Segment Start: Source passage

The recipients of Trump's pardons and commutations have this in common: They are famous and/or rich. Their crimes involve corruption that victimized society. Trump clearly favored those who violated the public trust. (See NY Times link below. Paywall for non-subscribers)
He never specified what Trump meant when he repeatedly promised to "drain the swamp". The following names would probably be on most people's list of swamp-dwellers. Perhaps when Trump said he'd "drain the swamp" he meant that he'd make life more comfortable for the swamp-dwellers. Much in the same way the Everglade swamps were drained by land developers to build a comfortable environment for the rich in Palm Beach, home to Trump's Mar-a-Lago resort.
COMMUTATION Rod R. Blagojevich
Former Gov. Rod R. Blagojevich of Illinois was sentenced to 14 years in prison in 2011 for trying to sell or trade to the highest bidder the Senate seat that Barack Obama vacated after he was elected president. Mr. Blagojevich's expletive-filled remarks about his role in choosing a new senator — "I'm just not giving it up for nothing" — were caught on government recordings of his phone calls and became punch lines on late-night television.

Segment End: Source passage
Segment Start: Dataset excerpt

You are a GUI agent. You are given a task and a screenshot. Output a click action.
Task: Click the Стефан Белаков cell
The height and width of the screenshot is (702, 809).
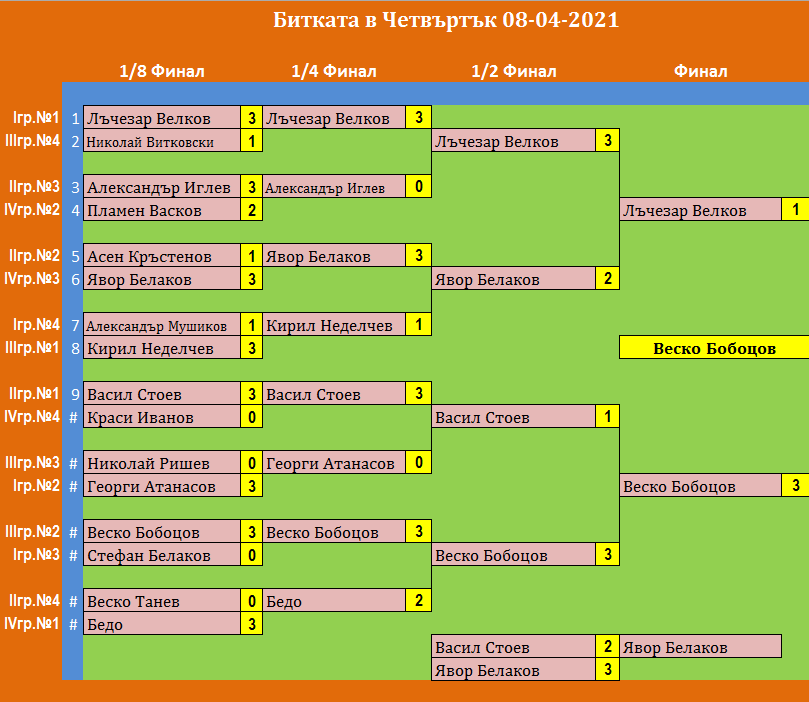click(x=162, y=555)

Segment End: Dataset excerpt

• **Complete the following**
a - According to the passage on Trump's pardons, how long was the prison sentence Rod R. Blagojevich received in 2011?
b - From the passage on Trump's pardons, extract the text starting with "COMMUTATION Rod R." and going on through "on late-night television.".
c - Write the next portion of the passage on Trump's pardons, picking up after its final sentence.
The data were drawn from a source separate from the passage on Trump's pardons.

• **Your written answers**
a - 14 years.

b -
COMMUTATION Rod R. Blagojevich
Former Gov. Rod R. Blagojevich of Illinois was sentenced to 14 years in prison in 2011 for trying to sell or trade to the highest bidder the Senate seat that Barack Obama vacated after he was elected president. Mr. Blagojevich's expletive-filled remarks about his role in choosing a new senator — "I'm just not giving it up for nothing" — were caught on government recordings of his phone calls and became punch lines on late-night television.

c -
In 2010, while Mr. Blagojevich was awaiting trial, he was a contestant on "The Celebrity Apprentice," a reality series hosted by Mr. Trump. Mr. Blagojevich was fired at the end of the fourth episode of the season.
PARDON Edward DeBartolo Jr.
Edward DeBartolo Jr., a former owner of the San Francisco 49ers, pleaded guilty in 1998 to concealing an extortion plot by a former governor of Louisiana. Mr. DeBartolo was prosecuted after he agreed to pay $400,000 to the former governor, Edwin W. Edwards, to secure a riverboat gambling license for his gambling consortium.
PARDON Ariel Friedler
Ariel Friedler, a technology entrepreneur, pleaded guilty in 2014 to conspiracy to access a protected computer without authorization and served two months in prison, according to a statement from the White House.
COMMUTATION Tynice Nichole Hall
Tynice Nichole Hall was sentenced in 2006 after she was convicted on various drug charges in Lubbock, Texas, according to the Justice Department. The evidence at trial showed that Ms. Hall's residence was used as a stash house for drugs by her boyfriend, who was the main target of an investigation, according to court documents. The police found large quantities of crack and powder cocaine and loaded firearms in her apartment.
PARDON Bernard B. Kerik
Bernard B. Kerik, a former New York City police commissioner was sentenced to four years in prison after pleading guilty to eight felony charges, including tax fraud and lying to White House officials. Mr. Kerik, who was a close ally of former Mayor Rudolph W. Giuliani, took responsibility for his actions.
Mr. Kerik's rise to prominence dates to the 1993 campaign for mayor in New York City, when he served as Mr. Giuliani's bodyguard and chauffeur.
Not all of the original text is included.